Input
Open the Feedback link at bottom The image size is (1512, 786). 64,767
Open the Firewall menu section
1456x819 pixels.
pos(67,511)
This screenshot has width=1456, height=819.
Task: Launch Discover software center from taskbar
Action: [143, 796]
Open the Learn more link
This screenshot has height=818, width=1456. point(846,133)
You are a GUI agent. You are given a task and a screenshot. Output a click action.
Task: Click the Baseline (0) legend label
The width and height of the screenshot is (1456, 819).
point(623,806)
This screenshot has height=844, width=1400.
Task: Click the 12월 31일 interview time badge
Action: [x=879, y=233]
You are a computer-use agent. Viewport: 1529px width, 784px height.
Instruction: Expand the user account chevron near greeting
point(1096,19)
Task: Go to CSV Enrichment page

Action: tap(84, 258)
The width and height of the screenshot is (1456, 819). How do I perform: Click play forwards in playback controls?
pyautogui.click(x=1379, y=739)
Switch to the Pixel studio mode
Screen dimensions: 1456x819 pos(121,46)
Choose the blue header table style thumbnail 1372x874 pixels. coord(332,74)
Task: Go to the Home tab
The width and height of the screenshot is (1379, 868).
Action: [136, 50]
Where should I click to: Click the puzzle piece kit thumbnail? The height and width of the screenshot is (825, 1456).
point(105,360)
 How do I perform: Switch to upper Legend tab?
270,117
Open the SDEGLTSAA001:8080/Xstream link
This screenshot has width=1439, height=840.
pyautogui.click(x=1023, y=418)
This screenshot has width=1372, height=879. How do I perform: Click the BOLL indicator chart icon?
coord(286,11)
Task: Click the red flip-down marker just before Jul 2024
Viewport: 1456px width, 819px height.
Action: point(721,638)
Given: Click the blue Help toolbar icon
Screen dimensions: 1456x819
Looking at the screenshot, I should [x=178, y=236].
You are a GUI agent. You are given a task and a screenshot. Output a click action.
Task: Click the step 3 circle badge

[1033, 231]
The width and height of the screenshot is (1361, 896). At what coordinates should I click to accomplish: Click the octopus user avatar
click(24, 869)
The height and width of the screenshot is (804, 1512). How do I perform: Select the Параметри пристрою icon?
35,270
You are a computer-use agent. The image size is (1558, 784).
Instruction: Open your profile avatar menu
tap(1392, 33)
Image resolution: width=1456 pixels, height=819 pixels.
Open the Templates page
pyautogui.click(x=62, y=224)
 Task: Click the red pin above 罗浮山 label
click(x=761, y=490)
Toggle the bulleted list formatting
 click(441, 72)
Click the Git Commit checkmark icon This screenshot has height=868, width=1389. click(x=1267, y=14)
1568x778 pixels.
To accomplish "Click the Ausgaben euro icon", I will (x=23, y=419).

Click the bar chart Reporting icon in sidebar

Exercise aim
Only the lines from the one that holds "Click the Git" through the end of the records should appear in the answer, each restated exactly.

Completed exercise
Click the Git Commit checkmark icon This screenshot has height=868, width=1389. click(x=1267, y=14)
1568x778 pixels.
To accomplish "Click the Ausgaben euro icon", I will (x=23, y=419).

Click the bar chart Reporting icon in sidebar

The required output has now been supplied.